‘Tis the season to flush.
Posted by: Dave Raffo
Storage vendors look forward to the fourth quarter of every year because customers need to spend the rest of their annual budget, so they buy a lot of storage products. At this time of year you hear storage CEOs gleefully refer to “budget flush,” and the fourth quarter is almost always their top revenue period.
But this year that flush you hear may be their business going down the toilet. There has been a trend of CEOs from large tech companies warning that large enterprises and particularly financial services firms are spending less, and this could spill over to the rest of the business world.

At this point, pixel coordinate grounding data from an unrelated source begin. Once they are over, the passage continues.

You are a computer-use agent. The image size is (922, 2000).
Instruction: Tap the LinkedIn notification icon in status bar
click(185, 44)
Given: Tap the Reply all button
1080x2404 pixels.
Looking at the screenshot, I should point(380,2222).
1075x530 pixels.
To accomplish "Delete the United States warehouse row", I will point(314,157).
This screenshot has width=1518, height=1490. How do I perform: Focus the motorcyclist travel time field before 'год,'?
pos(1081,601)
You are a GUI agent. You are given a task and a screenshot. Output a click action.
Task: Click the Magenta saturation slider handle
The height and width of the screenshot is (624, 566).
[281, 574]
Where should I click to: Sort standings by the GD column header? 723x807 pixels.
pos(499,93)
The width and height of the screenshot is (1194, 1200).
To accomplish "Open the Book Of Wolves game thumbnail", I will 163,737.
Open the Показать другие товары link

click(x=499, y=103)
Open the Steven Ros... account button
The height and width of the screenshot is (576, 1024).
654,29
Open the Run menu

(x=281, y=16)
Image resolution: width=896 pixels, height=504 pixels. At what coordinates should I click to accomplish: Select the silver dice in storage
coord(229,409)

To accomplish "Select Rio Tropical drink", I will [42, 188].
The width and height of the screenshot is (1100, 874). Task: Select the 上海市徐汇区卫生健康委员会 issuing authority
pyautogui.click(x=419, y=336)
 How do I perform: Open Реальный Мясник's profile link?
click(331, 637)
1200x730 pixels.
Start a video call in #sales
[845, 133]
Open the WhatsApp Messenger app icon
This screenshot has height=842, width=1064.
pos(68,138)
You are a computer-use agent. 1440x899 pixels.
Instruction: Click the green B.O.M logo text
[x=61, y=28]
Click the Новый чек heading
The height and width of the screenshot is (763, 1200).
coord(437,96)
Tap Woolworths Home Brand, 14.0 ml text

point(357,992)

Cisco, Symantec and IBM expressed those sentiments during their earnings reports over the past month or so. But while those companies sell storage, it’s not their main business. Storage is Network Appliance’s sole business, however, and CEO Dan Warmenhoven was no more optimistic during NetApp’s conference call Wednesday night.
Although NetApp had good results last quarter and gave a sunny forecast for this quarter, Warmenhoven pointed to a few ominous signs: business in North America was slow, outside of federal government. Revenues from NetApp’s 22 largest customers fell 4% over the last year. And he is worried that the problems with U.S. financial services firms could spread to the U.K., and other U.S. industries.
“I don’t see any pattern other than the financial services meltdown, and I would encourage all of you who are part of the financial services – especially broker-dealer organizations-to please keep that among yourself,” he told financial analysts on the call. “Once you start exporting that set of problems to the rest of the economy, everybody is going to go in the tank.”
Warmenhoven’s take on the economy was gloomier than EMC’s Joe Tucci’s comments last month when he said sales to financial services were “all right” but “nothing to write home about.”
But storage vendors’ gloom can be good news for customers looking to buy. NetApp execs spoke of “selective pricing” and pricing bundles on their conference call. They refused to get specific when analysts tried to pin them down, but it sounds like this could be a good time for a discount.